Monday, 16 March 2009

Ghosts

By the road, atop a weather worn post sat a phantom, a pale ghost visible in the light of dawn. Barn owls send chills down the spine and astonish with their beauty. With the turn of the season the day starts earlier, the sun rises sooner and clearer skies allow light to encroach on their hunting time making conditions ideal for watching these silent spirits. He left his perch and cut across the road behind the car, soon vanishing from sight only to reappear in a field ahead, or was this a second owl, a pair checking the usefulness of the territory around them for the upcoming raising of young?

A merlin showed briefly and thrillingly, and the sun filled the sky with the promise of good weather for the day.
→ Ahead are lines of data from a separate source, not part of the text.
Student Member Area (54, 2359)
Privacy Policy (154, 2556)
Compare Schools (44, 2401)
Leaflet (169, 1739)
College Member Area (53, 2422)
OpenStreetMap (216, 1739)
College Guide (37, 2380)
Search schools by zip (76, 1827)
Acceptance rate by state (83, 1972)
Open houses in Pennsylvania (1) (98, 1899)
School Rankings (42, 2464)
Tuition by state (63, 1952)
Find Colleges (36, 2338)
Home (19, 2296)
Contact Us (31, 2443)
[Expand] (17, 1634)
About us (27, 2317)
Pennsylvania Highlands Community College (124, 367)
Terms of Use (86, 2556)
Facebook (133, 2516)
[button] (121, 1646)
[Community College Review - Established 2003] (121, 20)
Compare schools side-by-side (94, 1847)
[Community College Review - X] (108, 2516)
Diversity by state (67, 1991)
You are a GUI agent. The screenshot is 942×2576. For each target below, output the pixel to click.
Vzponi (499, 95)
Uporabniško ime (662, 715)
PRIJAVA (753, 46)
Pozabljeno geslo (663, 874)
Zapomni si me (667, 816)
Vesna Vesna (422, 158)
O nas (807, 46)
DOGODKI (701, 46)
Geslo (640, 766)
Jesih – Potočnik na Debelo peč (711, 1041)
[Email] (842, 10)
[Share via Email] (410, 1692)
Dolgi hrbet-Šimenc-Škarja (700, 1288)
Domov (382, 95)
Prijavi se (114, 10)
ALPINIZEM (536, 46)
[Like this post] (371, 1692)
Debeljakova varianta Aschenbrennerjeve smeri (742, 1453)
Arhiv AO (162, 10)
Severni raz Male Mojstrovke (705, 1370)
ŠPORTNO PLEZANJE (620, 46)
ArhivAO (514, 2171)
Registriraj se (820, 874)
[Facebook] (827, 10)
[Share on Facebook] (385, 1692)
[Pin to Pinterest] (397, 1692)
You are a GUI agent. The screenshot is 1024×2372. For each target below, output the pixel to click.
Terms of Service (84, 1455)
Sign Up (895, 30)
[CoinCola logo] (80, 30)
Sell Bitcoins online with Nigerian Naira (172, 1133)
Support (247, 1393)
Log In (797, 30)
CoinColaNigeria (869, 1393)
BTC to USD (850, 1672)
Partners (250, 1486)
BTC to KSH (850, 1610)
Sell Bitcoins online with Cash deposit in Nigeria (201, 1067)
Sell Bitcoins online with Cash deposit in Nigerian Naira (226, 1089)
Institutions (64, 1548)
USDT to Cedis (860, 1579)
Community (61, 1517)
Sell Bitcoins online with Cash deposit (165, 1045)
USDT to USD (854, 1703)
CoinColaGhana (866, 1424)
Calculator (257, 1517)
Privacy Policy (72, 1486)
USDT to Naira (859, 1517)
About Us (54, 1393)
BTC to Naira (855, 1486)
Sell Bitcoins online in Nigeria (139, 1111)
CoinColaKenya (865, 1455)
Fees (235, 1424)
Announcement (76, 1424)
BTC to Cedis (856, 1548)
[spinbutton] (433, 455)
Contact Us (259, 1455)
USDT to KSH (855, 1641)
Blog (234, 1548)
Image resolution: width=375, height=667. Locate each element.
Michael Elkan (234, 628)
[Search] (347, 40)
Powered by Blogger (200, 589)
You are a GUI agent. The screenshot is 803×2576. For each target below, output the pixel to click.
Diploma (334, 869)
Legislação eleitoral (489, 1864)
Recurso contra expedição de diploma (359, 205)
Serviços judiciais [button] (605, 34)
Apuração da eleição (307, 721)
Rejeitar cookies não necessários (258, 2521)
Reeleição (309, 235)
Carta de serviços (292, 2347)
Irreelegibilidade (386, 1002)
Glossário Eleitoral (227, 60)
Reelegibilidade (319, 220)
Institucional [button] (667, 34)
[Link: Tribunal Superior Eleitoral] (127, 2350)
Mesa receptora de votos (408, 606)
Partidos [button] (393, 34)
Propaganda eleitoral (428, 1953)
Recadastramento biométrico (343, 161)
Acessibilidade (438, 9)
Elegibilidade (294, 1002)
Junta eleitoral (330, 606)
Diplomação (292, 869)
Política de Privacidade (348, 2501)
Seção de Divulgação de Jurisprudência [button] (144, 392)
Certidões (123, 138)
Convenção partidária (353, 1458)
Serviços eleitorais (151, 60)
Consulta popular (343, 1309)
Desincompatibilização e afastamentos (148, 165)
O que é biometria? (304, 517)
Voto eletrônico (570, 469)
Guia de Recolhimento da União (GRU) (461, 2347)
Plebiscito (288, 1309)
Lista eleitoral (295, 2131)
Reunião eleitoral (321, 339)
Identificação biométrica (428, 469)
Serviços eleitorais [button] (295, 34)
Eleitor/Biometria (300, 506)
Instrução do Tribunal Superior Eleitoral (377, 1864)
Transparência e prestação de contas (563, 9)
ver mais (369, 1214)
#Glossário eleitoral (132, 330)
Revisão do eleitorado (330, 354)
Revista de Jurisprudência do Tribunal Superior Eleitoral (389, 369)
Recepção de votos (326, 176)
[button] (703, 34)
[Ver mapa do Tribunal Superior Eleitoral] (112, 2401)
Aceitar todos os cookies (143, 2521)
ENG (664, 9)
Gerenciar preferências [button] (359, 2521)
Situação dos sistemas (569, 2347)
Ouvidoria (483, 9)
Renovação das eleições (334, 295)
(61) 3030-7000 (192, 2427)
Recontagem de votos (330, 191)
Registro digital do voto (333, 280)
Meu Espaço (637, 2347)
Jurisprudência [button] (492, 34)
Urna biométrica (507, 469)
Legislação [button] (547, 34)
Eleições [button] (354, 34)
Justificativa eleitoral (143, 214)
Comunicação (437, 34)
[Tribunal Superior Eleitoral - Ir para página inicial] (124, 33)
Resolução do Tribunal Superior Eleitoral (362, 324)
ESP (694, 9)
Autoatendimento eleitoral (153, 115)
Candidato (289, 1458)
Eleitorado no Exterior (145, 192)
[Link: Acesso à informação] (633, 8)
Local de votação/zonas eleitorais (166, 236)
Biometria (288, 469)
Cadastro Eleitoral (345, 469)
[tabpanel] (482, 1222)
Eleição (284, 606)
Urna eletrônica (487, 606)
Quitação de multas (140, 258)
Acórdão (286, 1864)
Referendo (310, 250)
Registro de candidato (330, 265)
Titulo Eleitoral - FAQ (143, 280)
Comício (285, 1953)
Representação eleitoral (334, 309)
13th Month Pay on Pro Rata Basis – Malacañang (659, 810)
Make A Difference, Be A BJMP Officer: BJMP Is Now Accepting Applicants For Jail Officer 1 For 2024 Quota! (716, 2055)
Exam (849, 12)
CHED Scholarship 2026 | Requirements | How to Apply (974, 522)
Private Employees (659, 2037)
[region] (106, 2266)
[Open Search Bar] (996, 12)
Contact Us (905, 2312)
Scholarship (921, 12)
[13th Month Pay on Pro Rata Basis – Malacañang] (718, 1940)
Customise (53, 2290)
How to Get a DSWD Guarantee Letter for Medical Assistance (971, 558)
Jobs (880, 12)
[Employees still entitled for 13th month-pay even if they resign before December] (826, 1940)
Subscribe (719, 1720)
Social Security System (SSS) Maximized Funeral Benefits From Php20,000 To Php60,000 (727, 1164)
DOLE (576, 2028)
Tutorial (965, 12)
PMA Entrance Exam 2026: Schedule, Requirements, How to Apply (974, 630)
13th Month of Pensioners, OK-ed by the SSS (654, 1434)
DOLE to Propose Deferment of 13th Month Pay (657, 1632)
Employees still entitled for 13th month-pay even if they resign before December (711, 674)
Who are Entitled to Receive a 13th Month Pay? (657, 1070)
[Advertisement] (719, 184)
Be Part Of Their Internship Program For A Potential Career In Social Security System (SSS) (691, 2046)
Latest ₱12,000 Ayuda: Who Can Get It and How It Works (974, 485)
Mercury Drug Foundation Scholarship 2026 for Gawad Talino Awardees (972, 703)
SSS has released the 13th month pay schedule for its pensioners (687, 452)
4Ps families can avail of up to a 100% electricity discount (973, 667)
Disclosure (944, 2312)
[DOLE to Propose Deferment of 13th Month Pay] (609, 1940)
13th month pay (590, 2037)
The wind has had its teeth filed by spring now and it has lost its bite, its cutting edge blunted so that it no longer slices through layers of clothes to cut at the flesh and bone beneath. It is still cold but it is not the killing cold of winter now, most birds seem to be strong and ready to take up the challenge of breeding, on the scrapes ringed plovers are mating and there's promise of new life everywhere. But not all can survive, there have been casualties along the way. A lifeless bundle of white sat on the mud, the wind ruffled through feathers no longer held close to ward off the chill. Around the corpse ran ringed plovers, at times one of them would stop and regard the dead black headed gull with what looked like curiosity but it would soon move on to continue the urgent business of feeding. When the plovers settled it was at a distance from the body, as if they were worried to be too close to the dead.

Caught in the grass like gossamer ghosts was an ill defined circle of feathers, a wigeon had met its end here. The feathers had been plucked, not bitten, so I suspect the duck had fallen to a bird of prey, perhaps one of the peregrines or a sparrowhawk. The delicate filaments fluttered and some few broke free of the grass to scatter on the water of a nearby dyke where they floated like little fairy boats, tiny echoes of the the bird which once wore them.